Schwarzman Dodges Bullet: Boosts Warehouses, Dumps Hotels, Malls

His Blackstone Group’s real estate arm manages to avoid bad trends and embrace good ones.

Steve Schwarzman is into warehouses, which has let his real estate assets hold up pretty well, riding the online ordering craze spurred by the virus lockdown. Along the way, his Blackstone property operation also presciently whittled down problematic holdings, such as in shopping malls and hotels.

His private equity colossus, Blackstone Group, had an unaccustomed loss in the first quarter ($1 billion), amid the March stock market selloff. A lot of that was from energy investments. Today, the firm is the globe’s biggest corporate landlord.

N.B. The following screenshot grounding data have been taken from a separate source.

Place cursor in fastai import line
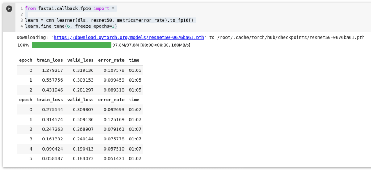 tap(71, 8)
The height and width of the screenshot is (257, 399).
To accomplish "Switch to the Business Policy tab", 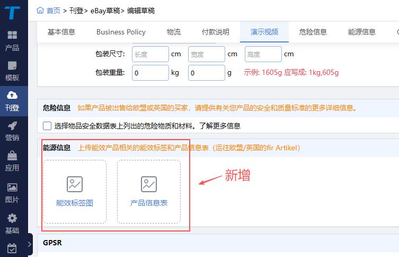I will pyautogui.click(x=121, y=32).
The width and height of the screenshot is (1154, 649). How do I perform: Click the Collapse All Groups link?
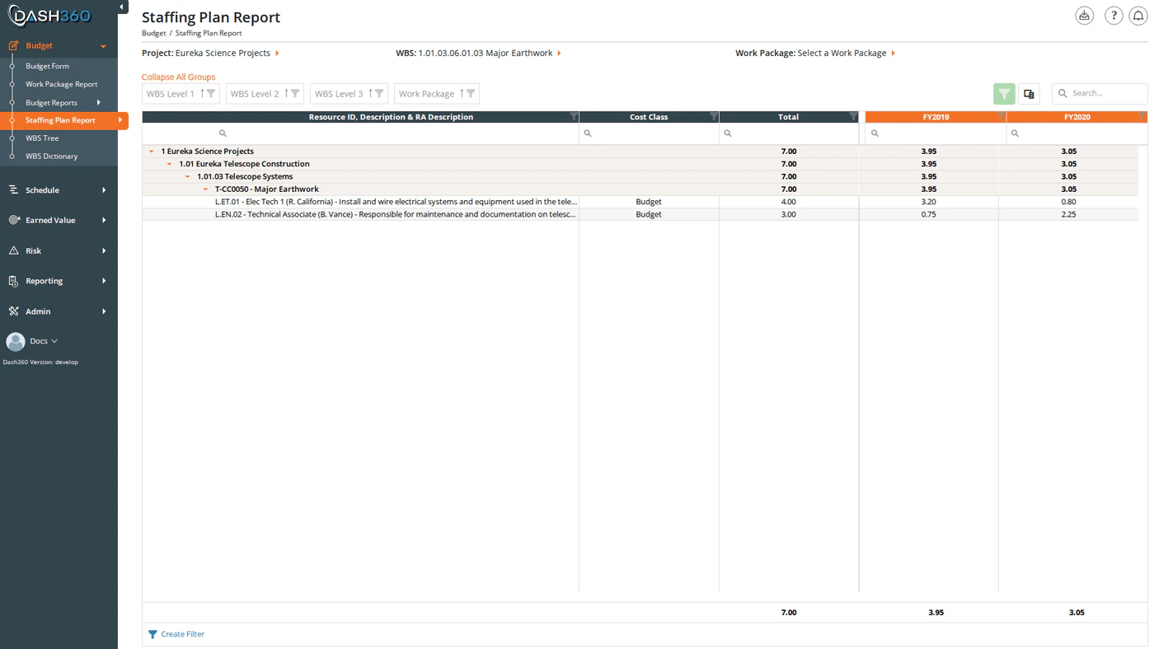(x=178, y=76)
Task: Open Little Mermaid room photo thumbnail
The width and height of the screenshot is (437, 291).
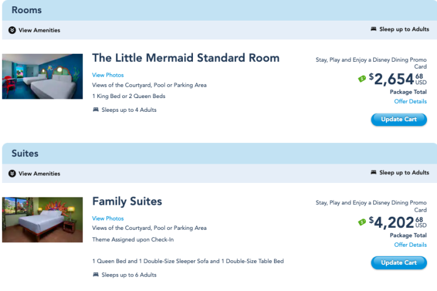Action: tap(42, 76)
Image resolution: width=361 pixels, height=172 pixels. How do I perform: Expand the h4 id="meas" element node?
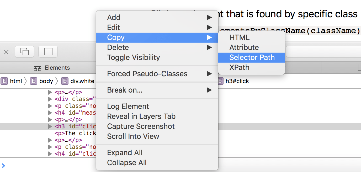tap(50, 113)
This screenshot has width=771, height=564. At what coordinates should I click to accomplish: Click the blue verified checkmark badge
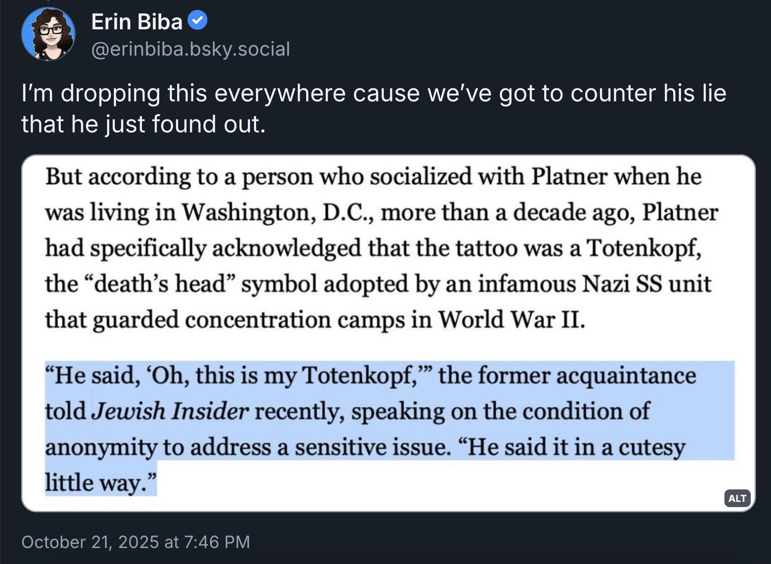[x=198, y=21]
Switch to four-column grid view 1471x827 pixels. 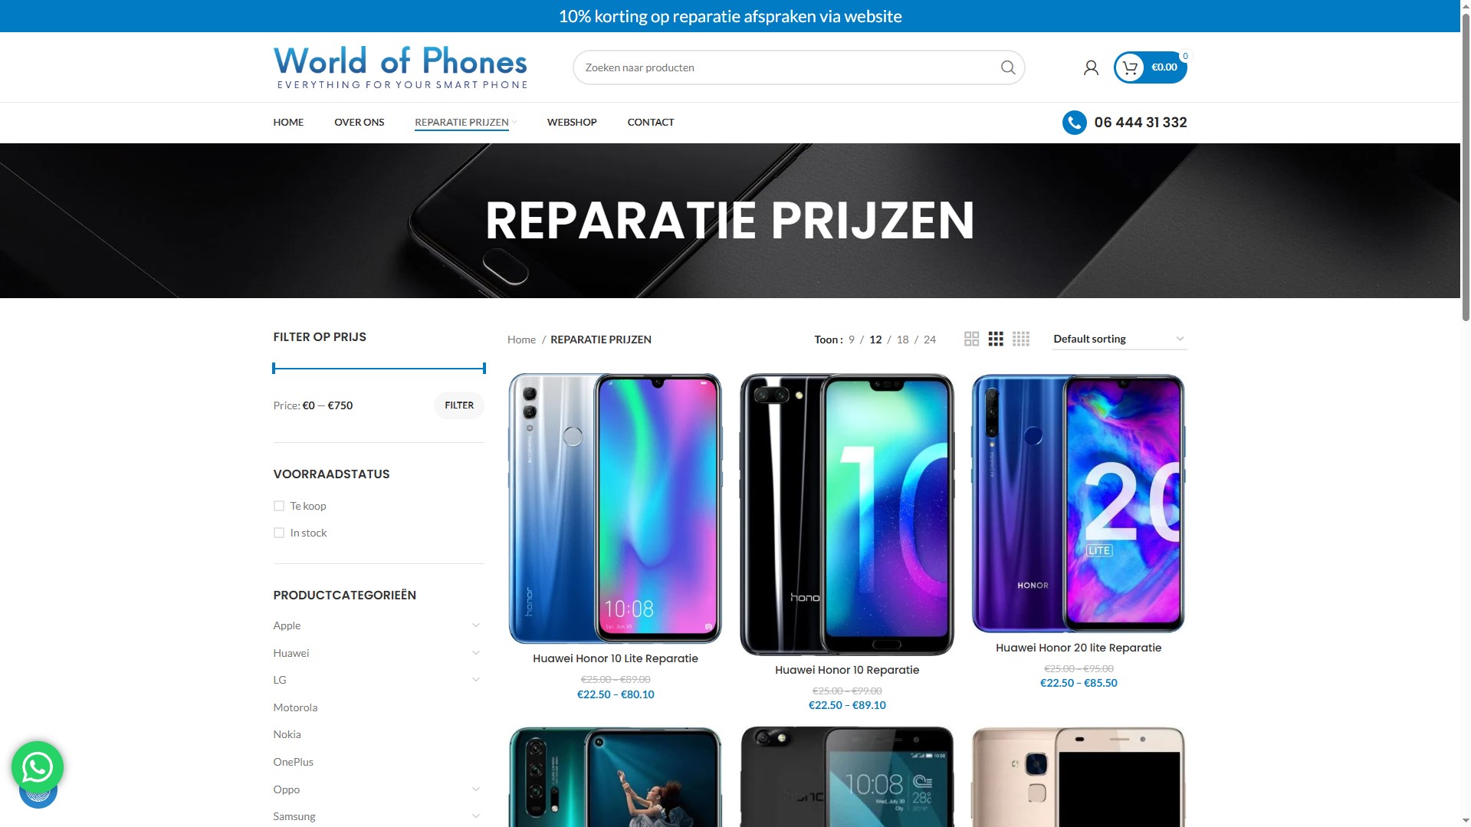1021,339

Blackstone’s real estate unit did decently in the nasty first quarter. Its assets under management dipped just 1.4% in the January-March quarter (although that was up 14.3% from the year-prior period). The division’s logistics component, a.k.a., warehouses, is about a third of the property portfolio. Real estate has 30% of Blackstone’s $538 billion AUM.

“We realized that online shopping would need warehouses to be able to ship their goods to their customers,” the Blackstone CEO told a conference held by investment manager Bernstein. “And that has been astonishingly successful as a place to concentrate because those shipping costs to the warehouse are very small compared to the entire cost of goods.”

Blackstone rents out dozens of warehouses to Amazon. The firm likes facilities close to major metro areas. “The rents on those go up so much, much higher than any other asset class,” he said. Blackstone has been spending heavily to acquire these logistics properties. Last year, it bought the US warehouse assets of Singapore’s GLP for a whopping $18.7 billion.

Meanwhile, Blackstone sold off its collection of New York office buildings. This segment of the property industry may face a rough patch with workers reluctant to return to the office, requiring corporate tenants to downsize their space.

Still, over the long-term, Schwarzman told the attendees he didn’t think that offices would suffer greatly. Although remote working “is doing nicely,” he said, there’s great value in face-to-face workplaces, especially for new employees.

“You can’t train new people like this” online, he said. “Those people have to learn your culture. They have to know not just the mechanics of how you do a piece of work but how do we think about it? How do we think about risk?”

In addition to offices, Blackstone pared its exposure to lodging, going from the world’s most sizable owners of hotels four years ago to what Schwarzman called “the single digits.”  Similarly, he unloaded malls as he “thought online shopping was going to do enormous damage” to them.

And hotels? “We don’t think that all real estate is created equal,” he said. “Hotels now are mostly empty.”

Blackstone has boosted its real estate AUM eight times since it went public in 2007. Last fall, its property component completed a remarkable capital raise, totaling $20.5 billion.